Task input →
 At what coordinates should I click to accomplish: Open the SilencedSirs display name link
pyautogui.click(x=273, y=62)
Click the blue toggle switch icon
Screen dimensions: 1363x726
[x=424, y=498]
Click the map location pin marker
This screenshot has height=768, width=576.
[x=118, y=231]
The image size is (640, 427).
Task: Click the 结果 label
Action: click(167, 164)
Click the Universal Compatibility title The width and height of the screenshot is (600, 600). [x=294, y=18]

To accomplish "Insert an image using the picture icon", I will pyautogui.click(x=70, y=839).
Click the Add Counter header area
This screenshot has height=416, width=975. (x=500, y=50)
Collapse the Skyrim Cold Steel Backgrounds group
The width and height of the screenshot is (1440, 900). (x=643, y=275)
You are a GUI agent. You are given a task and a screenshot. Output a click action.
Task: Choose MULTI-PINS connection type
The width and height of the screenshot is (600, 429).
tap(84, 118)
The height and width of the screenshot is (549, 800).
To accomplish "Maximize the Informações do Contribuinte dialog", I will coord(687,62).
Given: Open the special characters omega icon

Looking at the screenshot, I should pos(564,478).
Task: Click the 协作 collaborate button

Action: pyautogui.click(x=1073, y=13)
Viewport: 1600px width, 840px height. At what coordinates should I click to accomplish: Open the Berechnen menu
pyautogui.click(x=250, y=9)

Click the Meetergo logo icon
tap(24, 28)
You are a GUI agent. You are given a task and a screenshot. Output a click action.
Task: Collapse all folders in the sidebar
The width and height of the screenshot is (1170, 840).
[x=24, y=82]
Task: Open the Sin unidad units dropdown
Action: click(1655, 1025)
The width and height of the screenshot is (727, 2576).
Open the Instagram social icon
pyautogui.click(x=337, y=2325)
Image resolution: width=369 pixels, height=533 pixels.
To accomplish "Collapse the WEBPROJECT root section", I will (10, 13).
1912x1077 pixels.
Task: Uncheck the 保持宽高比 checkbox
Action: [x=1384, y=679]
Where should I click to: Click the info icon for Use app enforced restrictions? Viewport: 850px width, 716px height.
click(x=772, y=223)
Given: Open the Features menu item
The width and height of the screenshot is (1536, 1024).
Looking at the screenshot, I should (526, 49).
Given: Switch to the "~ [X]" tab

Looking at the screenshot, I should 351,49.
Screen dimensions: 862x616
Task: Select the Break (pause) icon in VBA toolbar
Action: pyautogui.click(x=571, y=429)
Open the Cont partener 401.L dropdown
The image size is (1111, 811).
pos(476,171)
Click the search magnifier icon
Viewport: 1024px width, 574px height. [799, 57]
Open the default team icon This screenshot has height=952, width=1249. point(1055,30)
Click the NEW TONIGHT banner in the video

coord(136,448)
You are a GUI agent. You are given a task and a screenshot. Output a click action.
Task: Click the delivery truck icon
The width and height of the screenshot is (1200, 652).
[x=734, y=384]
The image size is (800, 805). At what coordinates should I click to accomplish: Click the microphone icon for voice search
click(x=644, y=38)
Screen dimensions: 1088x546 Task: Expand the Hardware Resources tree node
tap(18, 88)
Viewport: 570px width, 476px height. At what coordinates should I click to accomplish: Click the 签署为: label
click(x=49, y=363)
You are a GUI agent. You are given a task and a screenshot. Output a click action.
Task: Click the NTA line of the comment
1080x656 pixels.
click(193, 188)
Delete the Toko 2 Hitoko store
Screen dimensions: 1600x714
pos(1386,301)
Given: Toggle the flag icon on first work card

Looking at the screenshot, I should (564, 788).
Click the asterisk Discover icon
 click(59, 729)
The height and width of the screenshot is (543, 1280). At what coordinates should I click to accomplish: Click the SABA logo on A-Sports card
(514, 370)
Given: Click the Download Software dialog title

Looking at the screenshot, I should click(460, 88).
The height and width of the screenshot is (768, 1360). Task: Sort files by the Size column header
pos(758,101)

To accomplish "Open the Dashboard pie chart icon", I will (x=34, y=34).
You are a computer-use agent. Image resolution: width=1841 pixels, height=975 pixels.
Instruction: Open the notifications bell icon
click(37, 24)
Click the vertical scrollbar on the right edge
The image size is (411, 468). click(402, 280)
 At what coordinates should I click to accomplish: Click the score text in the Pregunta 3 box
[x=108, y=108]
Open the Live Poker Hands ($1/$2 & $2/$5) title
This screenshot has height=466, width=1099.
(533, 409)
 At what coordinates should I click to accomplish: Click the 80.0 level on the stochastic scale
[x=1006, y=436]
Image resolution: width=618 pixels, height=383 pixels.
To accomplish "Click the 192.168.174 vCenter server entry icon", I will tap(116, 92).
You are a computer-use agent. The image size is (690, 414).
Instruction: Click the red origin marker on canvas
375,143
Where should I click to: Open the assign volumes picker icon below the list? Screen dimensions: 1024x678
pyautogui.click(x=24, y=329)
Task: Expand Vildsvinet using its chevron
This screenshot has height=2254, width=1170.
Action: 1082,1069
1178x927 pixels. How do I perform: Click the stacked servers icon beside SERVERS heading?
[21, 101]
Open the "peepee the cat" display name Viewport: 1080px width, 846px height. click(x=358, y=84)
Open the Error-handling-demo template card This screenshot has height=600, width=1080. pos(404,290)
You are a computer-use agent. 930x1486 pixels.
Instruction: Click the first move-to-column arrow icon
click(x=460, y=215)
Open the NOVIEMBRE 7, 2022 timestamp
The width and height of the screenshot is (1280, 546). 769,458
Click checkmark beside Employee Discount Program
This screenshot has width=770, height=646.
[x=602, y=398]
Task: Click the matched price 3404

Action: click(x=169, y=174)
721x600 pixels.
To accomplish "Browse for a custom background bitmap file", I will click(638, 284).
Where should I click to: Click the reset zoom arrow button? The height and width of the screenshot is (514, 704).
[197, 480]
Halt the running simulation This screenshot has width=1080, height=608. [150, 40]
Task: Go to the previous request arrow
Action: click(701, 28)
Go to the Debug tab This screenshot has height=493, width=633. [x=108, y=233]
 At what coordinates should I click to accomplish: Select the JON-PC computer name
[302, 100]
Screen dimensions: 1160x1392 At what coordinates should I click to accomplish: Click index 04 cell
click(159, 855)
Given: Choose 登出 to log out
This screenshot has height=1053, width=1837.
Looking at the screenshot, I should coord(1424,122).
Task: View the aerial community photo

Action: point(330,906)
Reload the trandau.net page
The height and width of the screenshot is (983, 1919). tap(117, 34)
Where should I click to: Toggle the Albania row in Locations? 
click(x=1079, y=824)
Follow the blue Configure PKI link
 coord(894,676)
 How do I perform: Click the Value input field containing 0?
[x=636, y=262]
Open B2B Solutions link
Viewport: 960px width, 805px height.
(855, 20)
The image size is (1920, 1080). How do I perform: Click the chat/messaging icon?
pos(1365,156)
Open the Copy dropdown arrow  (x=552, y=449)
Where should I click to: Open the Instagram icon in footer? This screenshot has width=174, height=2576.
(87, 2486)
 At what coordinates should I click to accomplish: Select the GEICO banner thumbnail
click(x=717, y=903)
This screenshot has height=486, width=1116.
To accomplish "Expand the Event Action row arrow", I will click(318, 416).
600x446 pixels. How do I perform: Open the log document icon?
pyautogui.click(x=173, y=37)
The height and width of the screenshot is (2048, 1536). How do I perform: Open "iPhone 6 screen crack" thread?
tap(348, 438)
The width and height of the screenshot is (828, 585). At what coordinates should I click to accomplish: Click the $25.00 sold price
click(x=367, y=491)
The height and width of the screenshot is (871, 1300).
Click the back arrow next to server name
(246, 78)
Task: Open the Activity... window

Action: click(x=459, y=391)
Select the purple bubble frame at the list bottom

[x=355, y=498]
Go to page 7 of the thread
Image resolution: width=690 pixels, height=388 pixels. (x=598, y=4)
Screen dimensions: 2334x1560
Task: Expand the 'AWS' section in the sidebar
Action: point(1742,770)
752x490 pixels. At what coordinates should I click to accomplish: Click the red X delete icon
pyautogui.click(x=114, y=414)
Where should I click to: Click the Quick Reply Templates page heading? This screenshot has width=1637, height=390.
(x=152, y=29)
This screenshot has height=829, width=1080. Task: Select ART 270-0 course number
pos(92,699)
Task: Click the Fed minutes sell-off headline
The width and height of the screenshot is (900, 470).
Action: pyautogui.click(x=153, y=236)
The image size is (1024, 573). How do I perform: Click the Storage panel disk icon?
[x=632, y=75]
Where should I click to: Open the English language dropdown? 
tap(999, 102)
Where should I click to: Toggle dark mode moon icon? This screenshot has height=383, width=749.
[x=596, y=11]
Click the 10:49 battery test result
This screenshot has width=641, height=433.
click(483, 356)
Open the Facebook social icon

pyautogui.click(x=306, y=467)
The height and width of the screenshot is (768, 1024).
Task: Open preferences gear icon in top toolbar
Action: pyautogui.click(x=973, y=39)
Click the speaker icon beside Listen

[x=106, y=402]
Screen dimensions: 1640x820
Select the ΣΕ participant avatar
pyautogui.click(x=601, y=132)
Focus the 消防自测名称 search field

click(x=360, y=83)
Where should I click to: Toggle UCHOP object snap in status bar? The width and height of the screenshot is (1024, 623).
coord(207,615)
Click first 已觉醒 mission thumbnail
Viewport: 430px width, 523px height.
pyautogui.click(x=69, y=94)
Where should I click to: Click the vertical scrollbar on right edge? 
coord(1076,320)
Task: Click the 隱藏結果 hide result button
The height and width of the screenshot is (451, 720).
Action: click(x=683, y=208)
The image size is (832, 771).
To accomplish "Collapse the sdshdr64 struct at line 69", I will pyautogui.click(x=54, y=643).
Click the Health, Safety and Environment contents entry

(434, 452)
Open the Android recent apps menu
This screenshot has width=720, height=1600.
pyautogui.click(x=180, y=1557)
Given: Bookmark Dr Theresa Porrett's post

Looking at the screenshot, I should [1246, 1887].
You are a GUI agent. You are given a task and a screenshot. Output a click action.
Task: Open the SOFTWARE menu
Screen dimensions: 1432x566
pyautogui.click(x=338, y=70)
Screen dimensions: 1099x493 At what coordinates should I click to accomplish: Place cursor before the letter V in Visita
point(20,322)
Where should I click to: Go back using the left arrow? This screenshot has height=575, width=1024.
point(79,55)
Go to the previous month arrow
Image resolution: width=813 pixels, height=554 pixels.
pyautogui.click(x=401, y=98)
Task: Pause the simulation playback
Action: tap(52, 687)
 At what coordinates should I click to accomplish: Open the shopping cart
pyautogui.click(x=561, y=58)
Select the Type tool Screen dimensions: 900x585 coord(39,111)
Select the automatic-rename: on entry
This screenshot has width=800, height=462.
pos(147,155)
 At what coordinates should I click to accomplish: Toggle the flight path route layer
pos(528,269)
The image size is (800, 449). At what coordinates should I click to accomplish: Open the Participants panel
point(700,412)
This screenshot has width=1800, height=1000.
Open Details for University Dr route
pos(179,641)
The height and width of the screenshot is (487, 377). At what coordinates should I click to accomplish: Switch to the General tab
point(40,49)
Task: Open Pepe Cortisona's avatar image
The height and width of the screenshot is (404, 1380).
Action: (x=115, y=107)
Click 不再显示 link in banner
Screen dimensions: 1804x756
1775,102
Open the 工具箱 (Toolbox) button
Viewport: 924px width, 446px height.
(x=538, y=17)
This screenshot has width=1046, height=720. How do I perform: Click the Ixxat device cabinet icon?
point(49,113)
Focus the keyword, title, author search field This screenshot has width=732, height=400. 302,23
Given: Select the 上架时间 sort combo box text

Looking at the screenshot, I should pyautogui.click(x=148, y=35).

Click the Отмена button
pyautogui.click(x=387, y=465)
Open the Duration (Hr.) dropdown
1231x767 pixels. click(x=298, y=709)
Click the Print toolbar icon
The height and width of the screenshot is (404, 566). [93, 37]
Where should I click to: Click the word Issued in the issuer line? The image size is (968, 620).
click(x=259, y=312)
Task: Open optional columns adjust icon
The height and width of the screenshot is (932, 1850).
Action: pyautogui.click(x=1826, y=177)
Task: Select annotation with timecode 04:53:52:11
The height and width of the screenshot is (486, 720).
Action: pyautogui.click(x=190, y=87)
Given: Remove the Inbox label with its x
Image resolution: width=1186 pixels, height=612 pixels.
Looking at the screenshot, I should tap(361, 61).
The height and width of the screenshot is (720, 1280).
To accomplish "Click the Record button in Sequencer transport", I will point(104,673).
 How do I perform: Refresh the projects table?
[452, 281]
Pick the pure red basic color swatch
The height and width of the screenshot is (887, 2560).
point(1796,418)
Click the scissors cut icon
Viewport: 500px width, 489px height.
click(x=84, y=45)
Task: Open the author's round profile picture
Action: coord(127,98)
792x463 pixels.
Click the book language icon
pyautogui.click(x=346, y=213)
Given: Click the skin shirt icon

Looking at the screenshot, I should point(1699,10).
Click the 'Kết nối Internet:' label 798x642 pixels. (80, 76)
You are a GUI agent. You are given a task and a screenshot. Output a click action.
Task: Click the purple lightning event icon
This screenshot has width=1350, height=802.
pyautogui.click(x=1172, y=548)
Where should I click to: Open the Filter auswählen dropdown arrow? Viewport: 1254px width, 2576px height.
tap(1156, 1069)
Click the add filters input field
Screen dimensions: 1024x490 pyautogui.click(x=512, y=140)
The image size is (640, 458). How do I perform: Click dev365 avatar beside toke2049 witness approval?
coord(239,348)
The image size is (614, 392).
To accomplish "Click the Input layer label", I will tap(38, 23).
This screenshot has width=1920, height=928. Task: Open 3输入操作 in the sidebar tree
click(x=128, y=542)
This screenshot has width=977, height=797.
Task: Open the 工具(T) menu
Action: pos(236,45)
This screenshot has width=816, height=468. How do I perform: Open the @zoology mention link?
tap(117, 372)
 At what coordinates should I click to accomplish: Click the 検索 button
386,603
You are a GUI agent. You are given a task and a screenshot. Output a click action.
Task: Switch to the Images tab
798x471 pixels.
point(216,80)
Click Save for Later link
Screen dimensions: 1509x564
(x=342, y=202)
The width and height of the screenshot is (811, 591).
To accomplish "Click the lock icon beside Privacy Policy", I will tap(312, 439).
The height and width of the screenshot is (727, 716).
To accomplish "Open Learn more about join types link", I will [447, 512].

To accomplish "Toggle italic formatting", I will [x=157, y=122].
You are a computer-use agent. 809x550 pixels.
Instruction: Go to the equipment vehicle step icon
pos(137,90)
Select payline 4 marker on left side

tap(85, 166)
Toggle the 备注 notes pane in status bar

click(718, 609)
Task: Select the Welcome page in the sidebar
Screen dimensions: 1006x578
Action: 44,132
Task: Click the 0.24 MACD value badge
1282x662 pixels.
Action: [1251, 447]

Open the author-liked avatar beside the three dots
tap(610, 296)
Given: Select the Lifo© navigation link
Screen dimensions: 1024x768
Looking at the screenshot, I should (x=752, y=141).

Task to complete → Using the records above, report each line that contains the word "with" by copying it.

Worked solution →
Task: Select annotation with timecode 04:53:52:11
Given: Remove the Inbox label with its x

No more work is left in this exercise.